Genauso wichtig ist: Das Parlament muss die veränderte Bedrohungslage endlich ernst nehmen – und einen sauberen sicherheitspolitischen Entscheidungsprozess einleiten. Nur so können wir aus der sicherheitspolitischen Defensivhaltung herausfinden.

Ist der Investitionsbedarf tatsächlich so hoch, wie ihn die OG Panzer beziffert?

Ja, dieser Investitionsbedarf ist real – und leider die logische Folge von jahrzehntelangen, politisch gewollten Einsparungen. In den letzten 35 Jahren wurden vom Bundesrat und vom Parlament systematisch finanzielle Mittel aus dem Armeebudget abgezogen – zugunsten anderer Aufgabenbereiche. Dabei wurde die Armee um weit über 100 Milliarden Franken reduziert: Rund 700’000 Soldaten, inklusive ihrer Ausrüstung, Fahrzeuge, Waffen, Munition und Infrastruktur, sind in dieser Zeit abgebaut worden.

Die Folgen sind heute klar sichtbar: Die Schweiz ist – Stand heute – nicht mehr verteidigungsfähig. Wichtige Fähigkeiten wurden nicht nur reduziert, sondern teilweise vollständig eliminiert. In einer Welt mit wachsender Instabilität ist das ein sicherheitspolitisches Risiko, das sich unser Land nicht länger leisten kann.

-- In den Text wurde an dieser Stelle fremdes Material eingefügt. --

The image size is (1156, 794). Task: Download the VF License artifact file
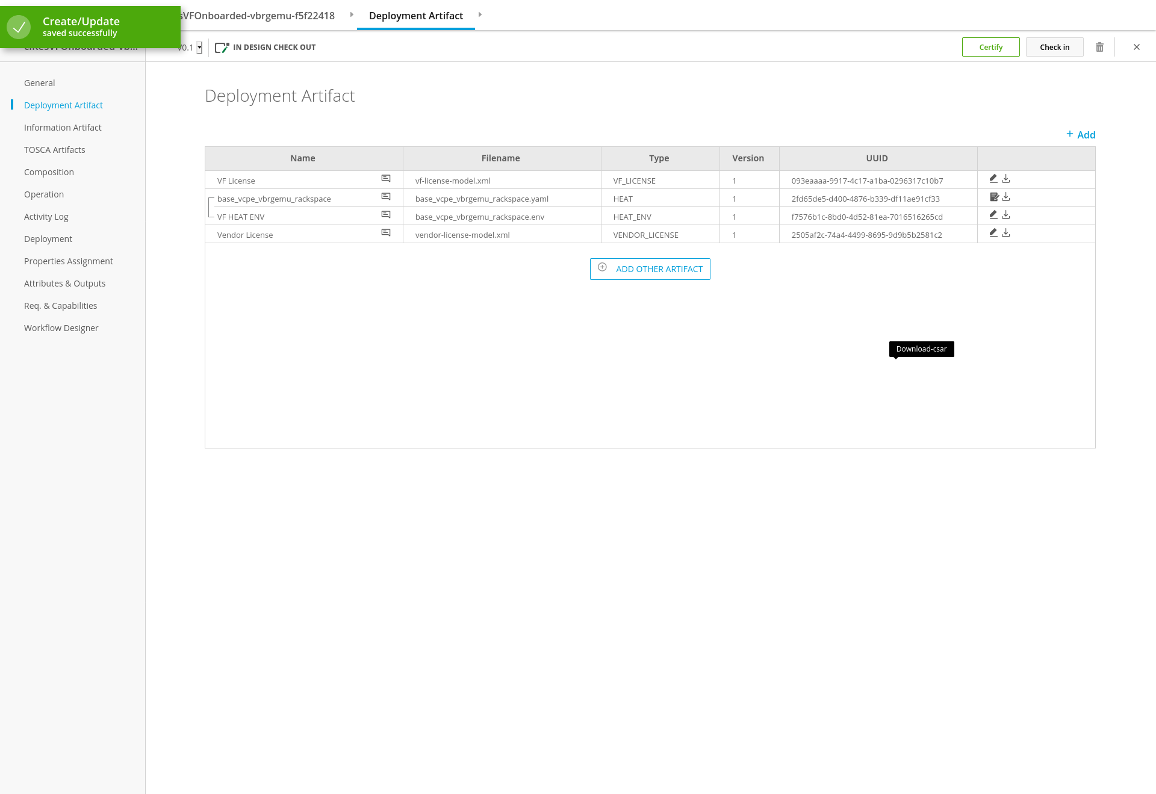[1006, 179]
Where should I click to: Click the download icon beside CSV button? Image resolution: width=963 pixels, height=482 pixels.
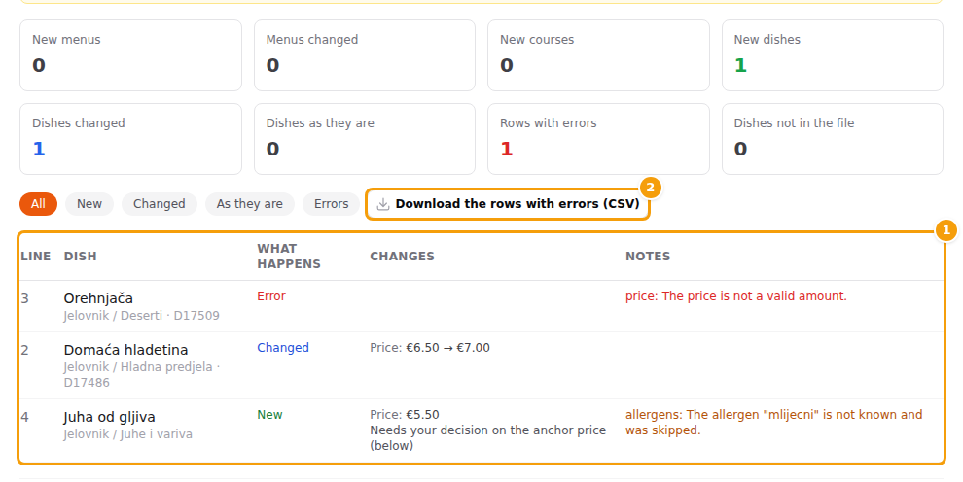tap(382, 204)
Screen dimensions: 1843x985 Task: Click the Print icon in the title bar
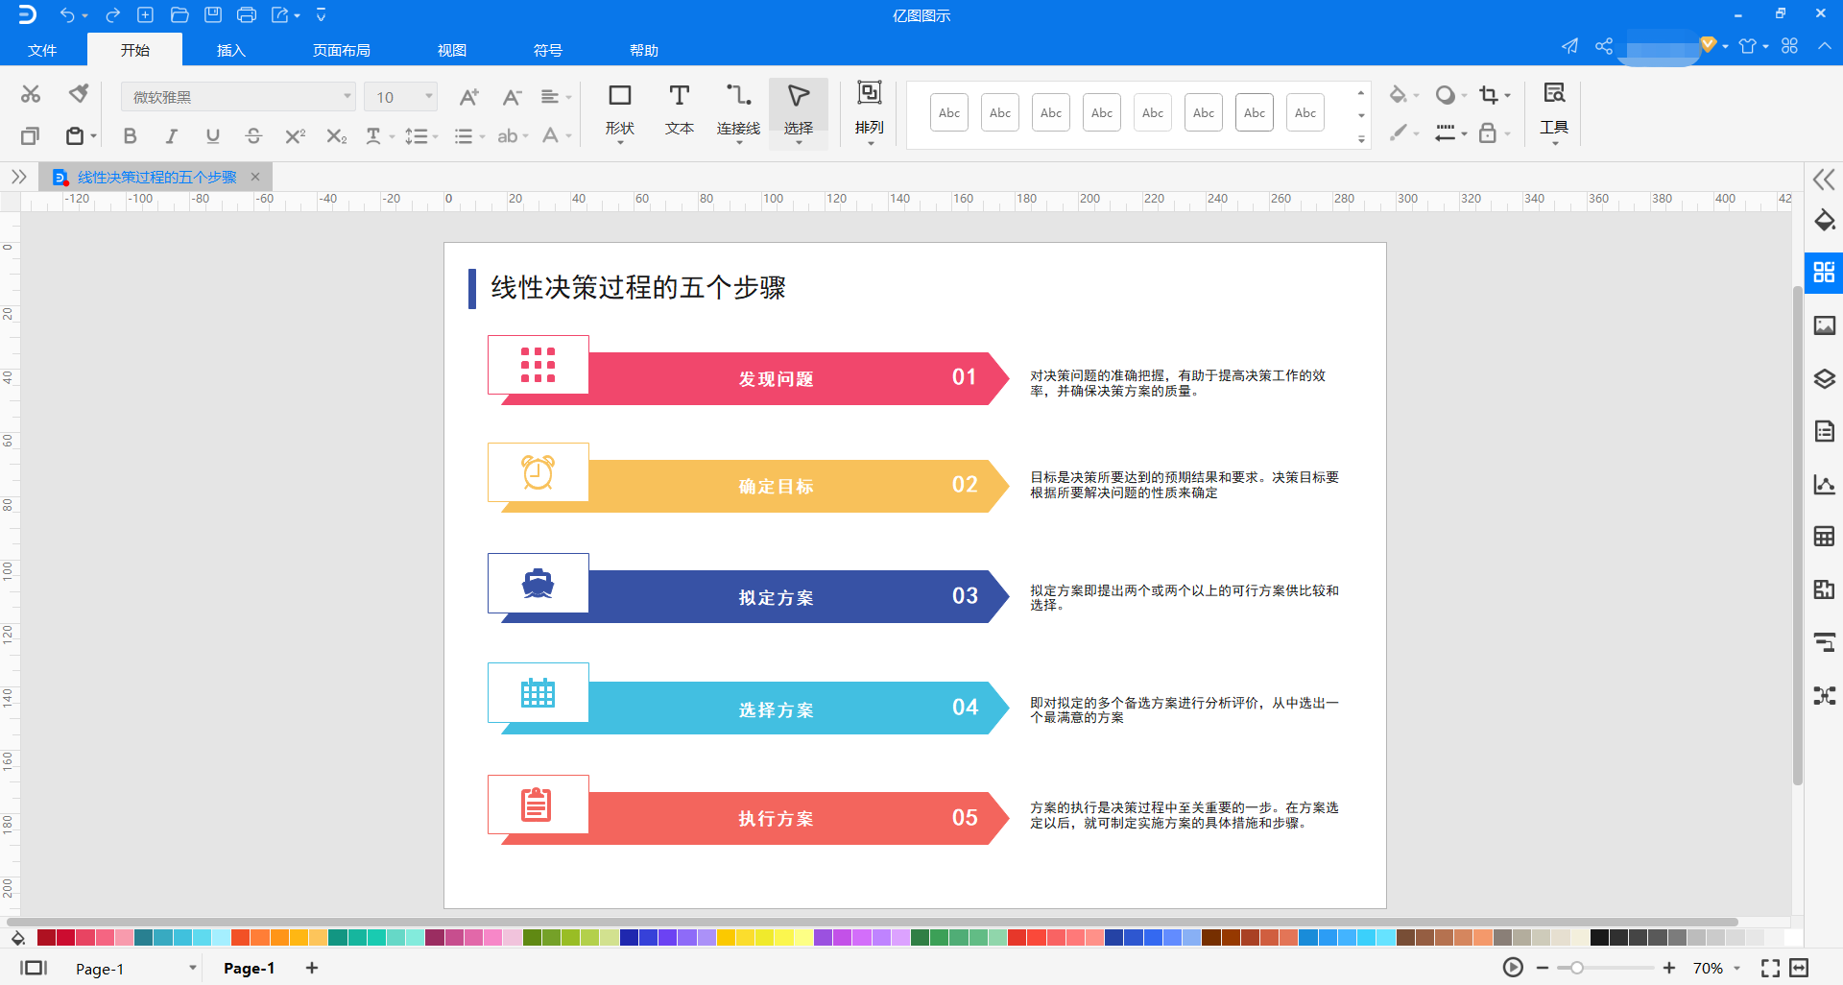coord(247,14)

Um eine glaubwürdige Verteidigungsfähigkeit wiederherzustellen, sind daher massive Investitionen nötig. Fachleute schätzen, dass dies über mehrere Jahre hinweg einen Betrag von rund 100 Milliarden Franken erfordert – also ungefähr den Betrag, den man zuvor eingespart hat. Es geht dabei nicht um Luxus oder Aufrüstung aus Prinzip, sondern um die schlichte Wiederherstellung eines minimal notwendigen Verteidigungsdispositivs.

Es handelt sich um sehr viel Geld in sehr kurzer Zeit. Wie soll das finanziert werden?

In der Tat: Die Wiederherstellung der Verteidigungsfähigkeit ist teuer. Aber was ist die Alternative? Sicherheit ist die Grundvoraussetzung für Freiheit, Stabilität und Wohlstand. Es ist deshalb besorgniserregend, dass in einem der wohlhabendsten Länder der Welt überhaupt darüber diskutiert wird, ob ein Verteidigungsbudget von einem Prozent des BIP zu hoch sei – während andere Staaten, darunter viele unserer Nachbarn, heute zwei bis drei Prozent aufwenden.

Die Bevölkerung hat zunehmend erkannt: Sicherheit gibt es nicht zum Nulltarif. Eine nachhaltige Erhöhung der Verteidigungsausgaben ist unumgänglich – und sie muss weit über ein Prozent des BIP hinausgehen. Diese Erhöhung sollte aber nicht über neue Schulden finanziert werden, sondern im Rahmen der bestehenden Schuldenbremse erfolgen – durch eine strategische Umverteilung innerhalb des Bundeshaushalts. In anderen Bereichen sind die Ausgaben in den letzten Jahren exponentiell gestiegen – es ist Zeit, die Prioritäten neu zu ordnen.

Kurzum: Die Schweiz kann sich eine schwache Armee nicht leisten. Es ist höchste Zeit zu handeln – entschlossen, langfristig und finanziell glaubwürdig.